Exercise objective: Among the entries below, find the line with "Instruction: Click the 2018 x-axis label", then quote it and each following line up to and including the line with "Given: Select the Carousel layout icon", and nothing else.
BEGIN Data for the task
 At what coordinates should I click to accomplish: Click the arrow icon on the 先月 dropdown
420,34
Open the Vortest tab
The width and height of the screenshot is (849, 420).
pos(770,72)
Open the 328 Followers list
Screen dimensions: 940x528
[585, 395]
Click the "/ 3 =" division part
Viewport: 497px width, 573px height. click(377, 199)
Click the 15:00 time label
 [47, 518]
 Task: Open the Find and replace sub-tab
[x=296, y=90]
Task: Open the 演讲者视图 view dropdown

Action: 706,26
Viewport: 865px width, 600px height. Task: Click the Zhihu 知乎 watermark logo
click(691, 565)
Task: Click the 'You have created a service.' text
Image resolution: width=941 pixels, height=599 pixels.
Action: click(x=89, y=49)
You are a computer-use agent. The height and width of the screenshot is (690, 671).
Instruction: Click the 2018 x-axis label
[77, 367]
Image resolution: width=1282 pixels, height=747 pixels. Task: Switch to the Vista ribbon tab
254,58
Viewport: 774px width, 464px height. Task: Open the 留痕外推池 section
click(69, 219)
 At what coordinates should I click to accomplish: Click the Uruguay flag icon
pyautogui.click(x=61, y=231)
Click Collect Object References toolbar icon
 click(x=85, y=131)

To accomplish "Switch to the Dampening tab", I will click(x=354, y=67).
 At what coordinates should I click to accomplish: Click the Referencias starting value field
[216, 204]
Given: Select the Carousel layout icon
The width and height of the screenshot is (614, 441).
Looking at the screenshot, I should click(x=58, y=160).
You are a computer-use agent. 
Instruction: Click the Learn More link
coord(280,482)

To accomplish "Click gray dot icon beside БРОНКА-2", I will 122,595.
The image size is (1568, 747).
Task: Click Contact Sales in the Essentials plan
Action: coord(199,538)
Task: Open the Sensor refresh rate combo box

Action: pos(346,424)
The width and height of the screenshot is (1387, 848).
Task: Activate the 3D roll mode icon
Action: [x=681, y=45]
END Data for the task
Solution to this problem:
Instruction: Click the 2018 x-axis label
[77, 367]
Image resolution: width=1282 pixels, height=747 pixels. Task: Switch to the Vista ribbon tab
254,58
Viewport: 774px width, 464px height. Task: Open the 留痕外推池 section
click(69, 219)
 At what coordinates should I click to accomplish: Click the Uruguay flag icon
pyautogui.click(x=61, y=231)
Click Collect Object References toolbar icon
 click(x=85, y=131)

To accomplish "Switch to the Dampening tab", I will click(x=354, y=67).
 At what coordinates should I click to accomplish: Click the Referencias starting value field
[216, 204]
Given: Select the Carousel layout icon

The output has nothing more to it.